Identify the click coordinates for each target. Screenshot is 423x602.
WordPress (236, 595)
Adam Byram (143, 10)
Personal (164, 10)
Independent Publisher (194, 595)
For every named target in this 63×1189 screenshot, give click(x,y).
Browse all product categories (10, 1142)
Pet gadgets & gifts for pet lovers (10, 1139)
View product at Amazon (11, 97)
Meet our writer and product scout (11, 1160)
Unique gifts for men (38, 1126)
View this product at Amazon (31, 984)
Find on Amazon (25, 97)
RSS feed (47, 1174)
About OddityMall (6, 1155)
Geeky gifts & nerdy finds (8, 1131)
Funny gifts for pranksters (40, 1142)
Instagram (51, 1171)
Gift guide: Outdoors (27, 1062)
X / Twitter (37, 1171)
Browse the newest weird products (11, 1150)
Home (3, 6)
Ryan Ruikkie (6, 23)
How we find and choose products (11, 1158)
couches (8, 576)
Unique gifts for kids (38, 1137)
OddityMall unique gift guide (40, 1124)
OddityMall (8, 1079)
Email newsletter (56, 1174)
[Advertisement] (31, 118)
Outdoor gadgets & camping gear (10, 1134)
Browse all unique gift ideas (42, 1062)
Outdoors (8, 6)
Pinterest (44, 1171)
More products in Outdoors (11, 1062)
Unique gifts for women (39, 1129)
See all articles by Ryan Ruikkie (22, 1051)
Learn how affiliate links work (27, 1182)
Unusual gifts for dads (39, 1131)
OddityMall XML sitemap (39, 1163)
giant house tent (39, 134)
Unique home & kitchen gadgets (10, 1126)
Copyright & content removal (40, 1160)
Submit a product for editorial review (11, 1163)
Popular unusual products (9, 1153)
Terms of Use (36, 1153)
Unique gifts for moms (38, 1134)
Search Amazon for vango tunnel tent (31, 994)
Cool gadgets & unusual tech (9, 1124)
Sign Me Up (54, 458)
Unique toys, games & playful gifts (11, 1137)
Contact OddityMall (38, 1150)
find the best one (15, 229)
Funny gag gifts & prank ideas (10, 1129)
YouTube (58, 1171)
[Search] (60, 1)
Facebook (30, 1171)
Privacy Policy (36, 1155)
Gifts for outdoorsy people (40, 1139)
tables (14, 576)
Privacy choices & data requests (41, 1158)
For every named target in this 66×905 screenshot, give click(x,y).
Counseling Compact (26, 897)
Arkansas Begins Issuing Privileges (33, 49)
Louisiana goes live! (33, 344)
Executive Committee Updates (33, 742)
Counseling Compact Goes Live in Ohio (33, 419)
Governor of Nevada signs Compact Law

++++++++

The exercise
Swap every "OddityMall" in all the records above for "Oddity Mall", and reproduce them with nothing else changed.

Finished answer
Identify the click coordinates for each target. Screenshot is 423x602.
WordPress (236, 595)
Adam Byram (143, 10)
Personal (164, 10)
Independent Publisher (194, 595)
For every named target in this 63×1189 screenshot, give click(x,y).
Browse all product categories (10, 1142)
Pet gadgets & gifts for pet lovers (10, 1139)
View product at Amazon (11, 97)
Meet our writer and product scout (11, 1160)
Unique gifts for men (38, 1126)
View this product at Amazon (31, 984)
Find on Amazon (25, 97)
RSS feed (47, 1174)
About Oddity Mall (6, 1155)
Geeky gifts & nerdy finds (8, 1131)
Funny gifts for pranksters (40, 1142)
Instagram (51, 1171)
Gift guide: Outdoors (27, 1062)
X / Twitter (37, 1171)
Browse the newest weird products (11, 1150)
Home (3, 6)
Ryan Ruikkie (6, 23)
How we find and choose products (11, 1158)
couches (8, 576)
Unique gifts for kids (38, 1137)
Oddity Mall unique gift guide (40, 1124)
Oddity Mall (8, 1079)
Email newsletter (56, 1174)
[Advertisement] (31, 118)
Outdoor gadgets & camping gear (10, 1134)
Browse all unique gift ideas (42, 1062)
Outdoors (8, 6)
Pinterest (44, 1171)
More products in Outdoors (11, 1062)
Unique gifts for women (39, 1129)
See all articles by Ryan Ruikkie (22, 1051)
Learn how affiliate links work (27, 1182)
Unusual gifts for dads (39, 1131)
Oddity Mall XML sitemap (39, 1163)
giant house tent (39, 134)
Unique home & kitchen gadgets (10, 1126)
Copyright & content removal (40, 1160)
Submit a product for editorial review (11, 1163)
Popular unusual products (9, 1153)
Terms of Use (36, 1153)
Unique gifts for moms (38, 1134)
Search Amazon for vango tunnel tent (31, 994)
Cool gadgets & unusual tech (9, 1124)
Sign Me Up (54, 458)
Unique toys, games & playful gifts (11, 1137)
Contact Oddity Mall (38, 1150)
find the best one (15, 229)
Funny gag gifts & prank ideas (10, 1129)
YouTube (58, 1171)
[Search] (60, 1)
Facebook (30, 1171)
Privacy Policy (36, 1155)
Gifts for outdoorsy people (40, 1139)
tables (14, 576)
Privacy choices & data requests (41, 1158)
For every named target in this 66×905 screenshot, give click(x,y).
Counseling Compact (26, 897)
Arkansas Begins Issuing Privileges (33, 49)
Louisiana goes live! (33, 344)
Executive Committee Updates (33, 742)
Counseling Compact Goes Live in Ohio (33, 419)
Governor of Nevada signs Compact Law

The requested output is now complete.